« Avec un taux de croissance du PIB réel estimé à 6,1% en 2024 et des prévisions stables autour de 6,3% pour 2025-2026, la Côte d’Ivoire confirme son dynamisme stables, » a expliqué Kadio Lionel Kouao, économiste pays à la BAD qui prenait part, lundi à Abidjan, aux travaux d’une rencontre autour du thème « tirer le meilleur parti du capital de la Côte d’Ivoire pour favoriser son développement, » à l’occasion de la présentation du dernier Rapport- pays de la BAD
L’expert a fait savoir également que l’inflation est en baisse (3,5% en 2024 contre 4,4% en 2023), alors que le déficit budgétaire s’est réduit à 4% du PIB contre 5,2% l’année précédente, déplorant par ailleurs le fait que la mobilisation des ressources demeure faible.
Le taux de pression fiscale quant à lui, a atteint 13,8 % du PIB, bien en deçà du seuil communautaire de 20 %, a-t-il poursuivi, faisant savoir que le poids du secteur informel et l’insuffisante exploitation de leviers fiscaux (impôt foncier, e-commerce) freinent les recettes.
Dans ce sens, il a relevé que la BAD suggère à la Côte d’Ivoire d’investir davantage dans le capital humain, notamment la santé, la formation et l’adéquation des compétences au marché de l’emploi.
Le capital naturel de la Côte d’Ivoire (95 % renouvelable) demeure sous-valorisé, faute de comptabilité environnementale efficace, estime-t-il, notant que la lutte contre la corruption, la sécurisation du foncier et l’amélioration du climat des affaires demeurent essentielles pour attirer les investissements.
De l’avis de la BAD, la Côte d’Ivoire doit mobiliser 3,2 milliards de dollars US par an (environ 3,5 % du PIB) pour atteindre ses objectifs de développement durable d’ici 2030.
Marcelin Cissé, du ministère de l’Économie, du Plan et du Développement, a mis en avant les priorités des autorités ivoiriennes, notamment la création d’un environnement socio-économique stable et l’amélioration du taux de bancarisation. « Le défi pour nous, c’est de développer un environnement socio-économique stable et de renforcer le taux de bancarisation », a-t-il dit.
De son côté, Joseph Ribeiro, Directeur général adjoint pour la région Afrique de l’Ouest à la BAD s’est attardé sur l’engagement fort de l’institution en Côte d’Ivoire.
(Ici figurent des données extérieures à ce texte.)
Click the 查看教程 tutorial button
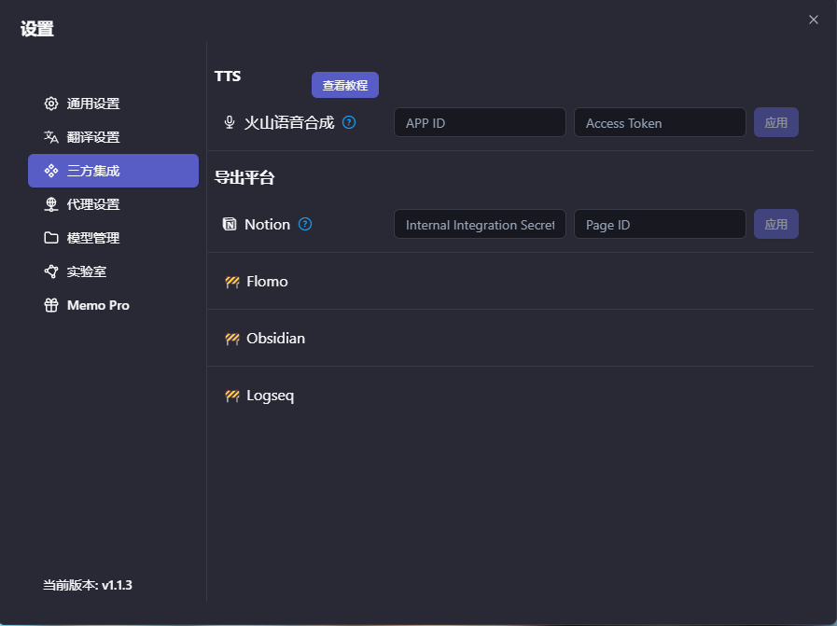click(344, 85)
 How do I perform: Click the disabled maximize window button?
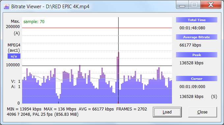(x=194, y=5)
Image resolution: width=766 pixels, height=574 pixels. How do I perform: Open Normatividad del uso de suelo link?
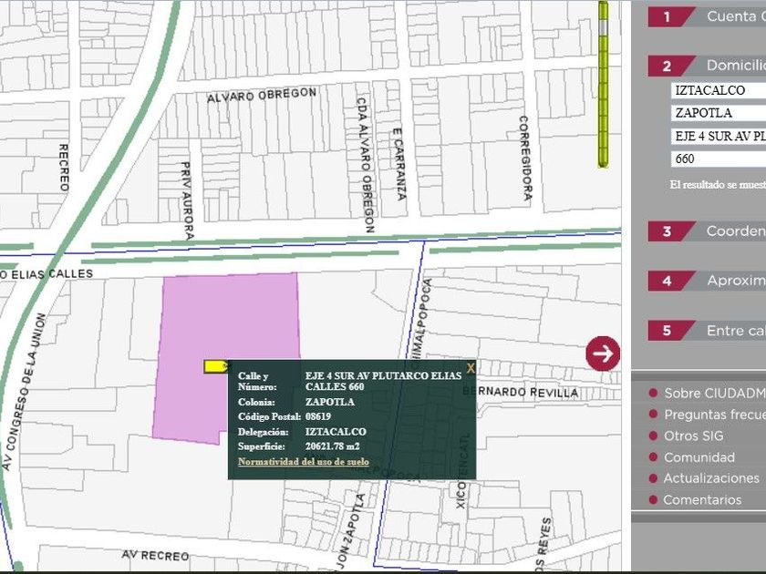click(303, 462)
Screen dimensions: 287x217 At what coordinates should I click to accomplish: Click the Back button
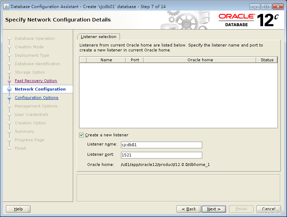click(189, 209)
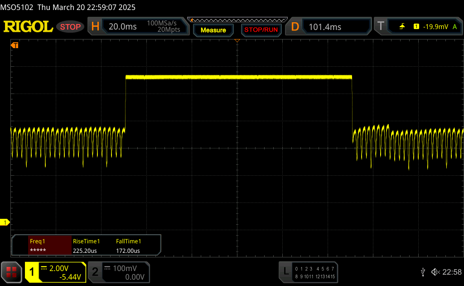Click the orange D delay icon
Viewport: 464px width, 286px height.
point(295,27)
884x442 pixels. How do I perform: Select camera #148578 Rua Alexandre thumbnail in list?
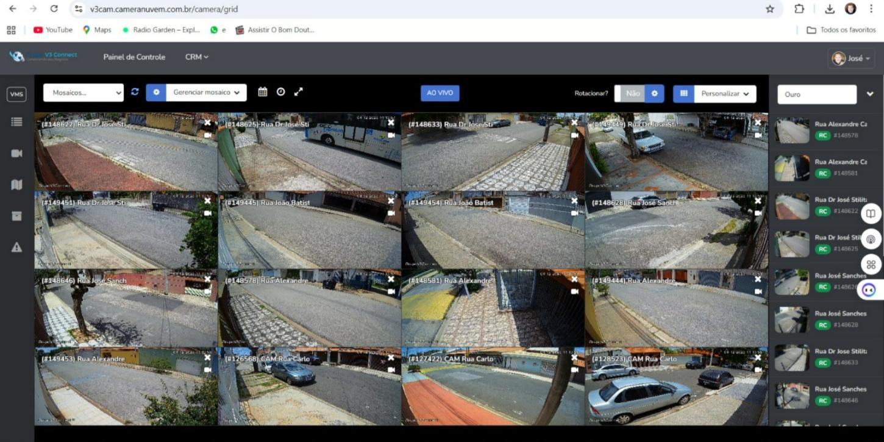[792, 130]
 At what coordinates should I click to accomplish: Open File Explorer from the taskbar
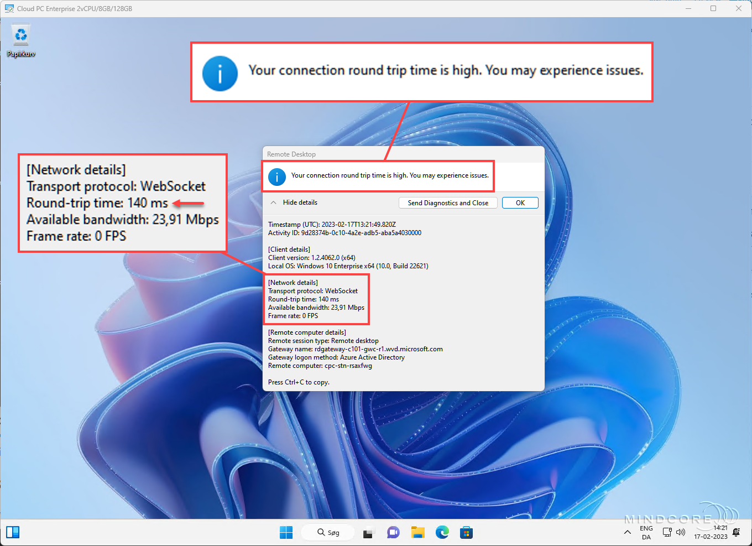417,532
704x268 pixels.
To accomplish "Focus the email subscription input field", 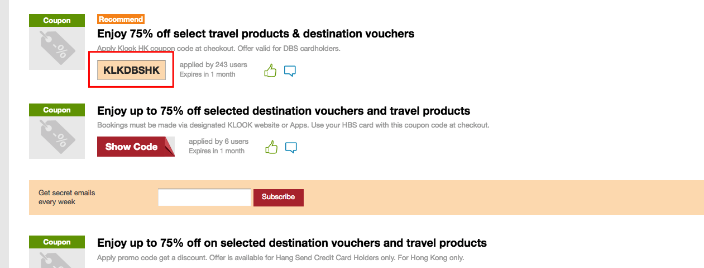I will pyautogui.click(x=204, y=197).
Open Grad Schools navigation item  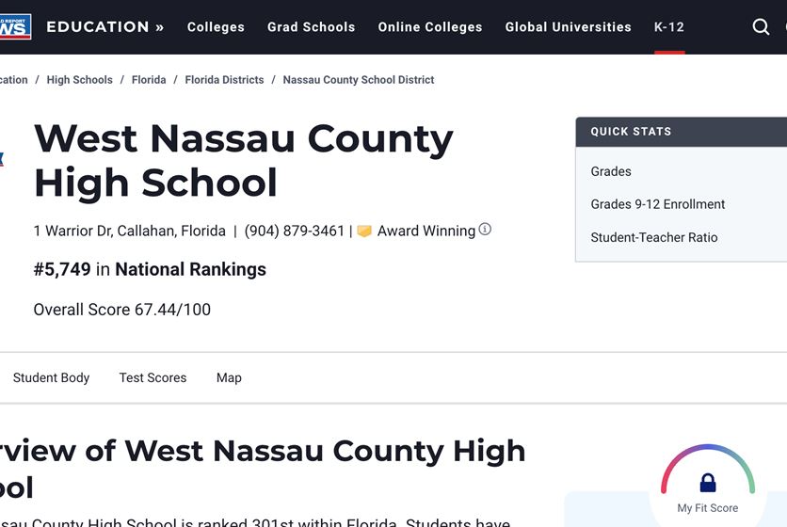312,27
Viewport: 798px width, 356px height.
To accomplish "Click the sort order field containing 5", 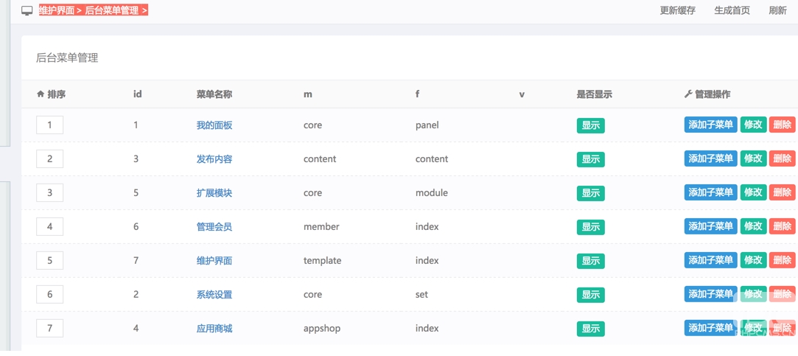I will [49, 261].
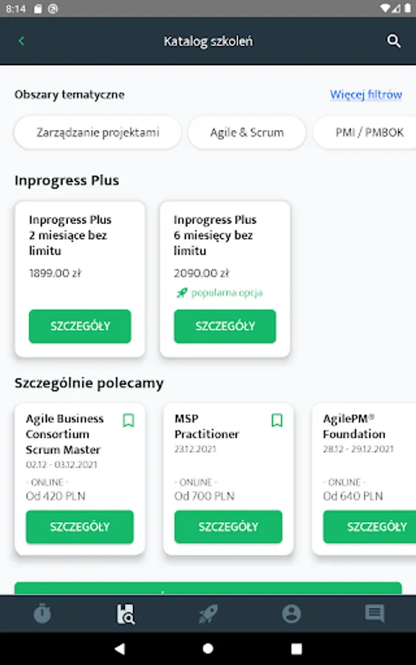Bookmark the MSP Practitioner course
416x665 pixels.
pyautogui.click(x=277, y=420)
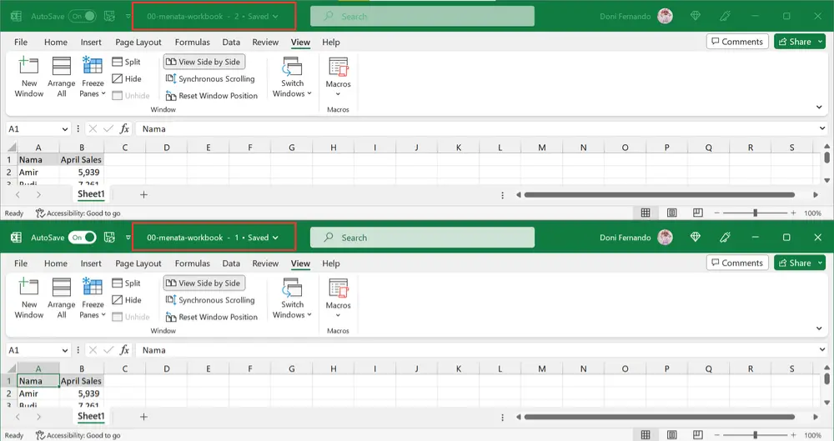This screenshot has width=834, height=441.
Task: Switch to Page Layout tab in bottom window
Action: point(138,263)
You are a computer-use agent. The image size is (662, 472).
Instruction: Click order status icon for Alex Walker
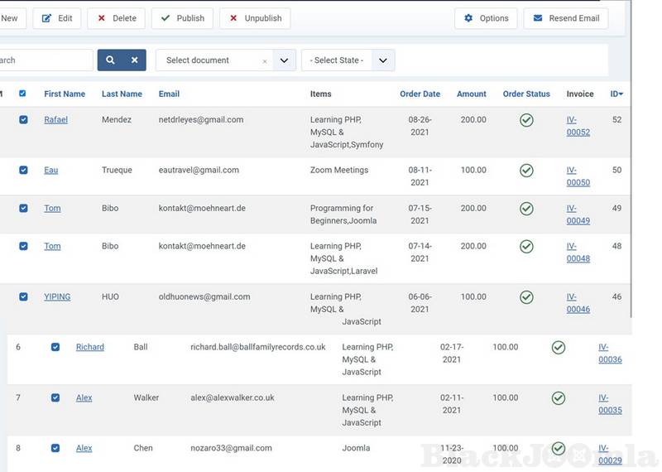coord(559,398)
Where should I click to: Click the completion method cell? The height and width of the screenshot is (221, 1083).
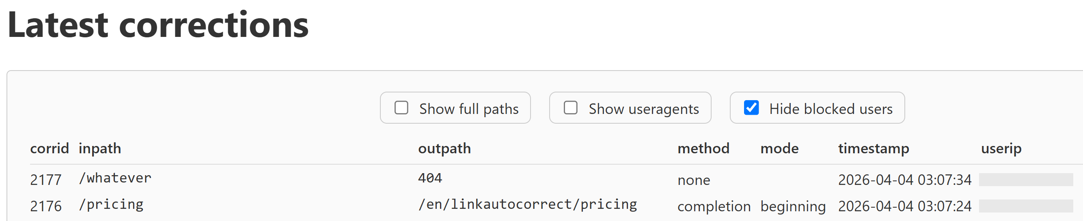click(714, 206)
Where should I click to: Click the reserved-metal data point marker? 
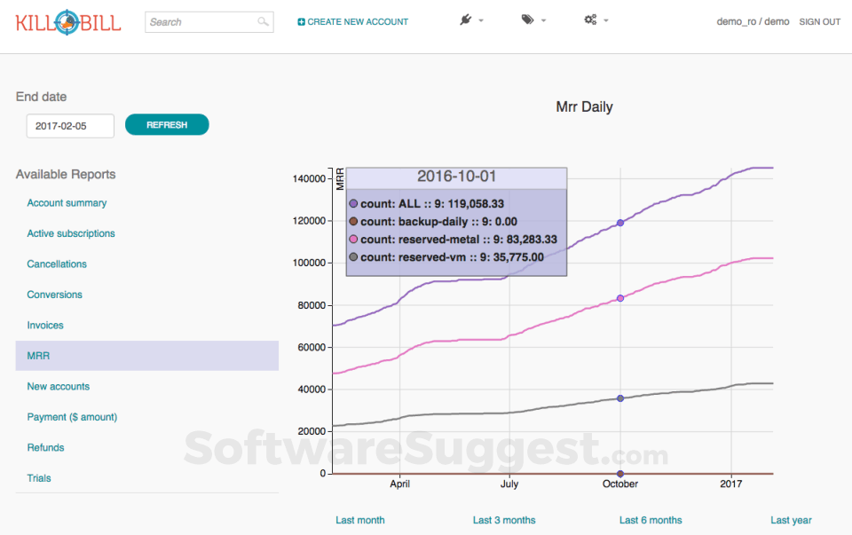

« La BAD intervient dans de nombreux domaines en Côte d’Ivoire. Elle est le deuxième financeur du secteur rural, après l’État, » a-t-il précisé, avant de plaider en faveur de la digitalisation des systèmes afin de faciliter l’insertion des jeunes.
La cérémonie de lancement du Rapport-Pays s’est déroulée en présence d’un parterre de décideurs politiques, d’économistes, de partenaires techniques et financiers, ainsi que des représentants du secteur privé.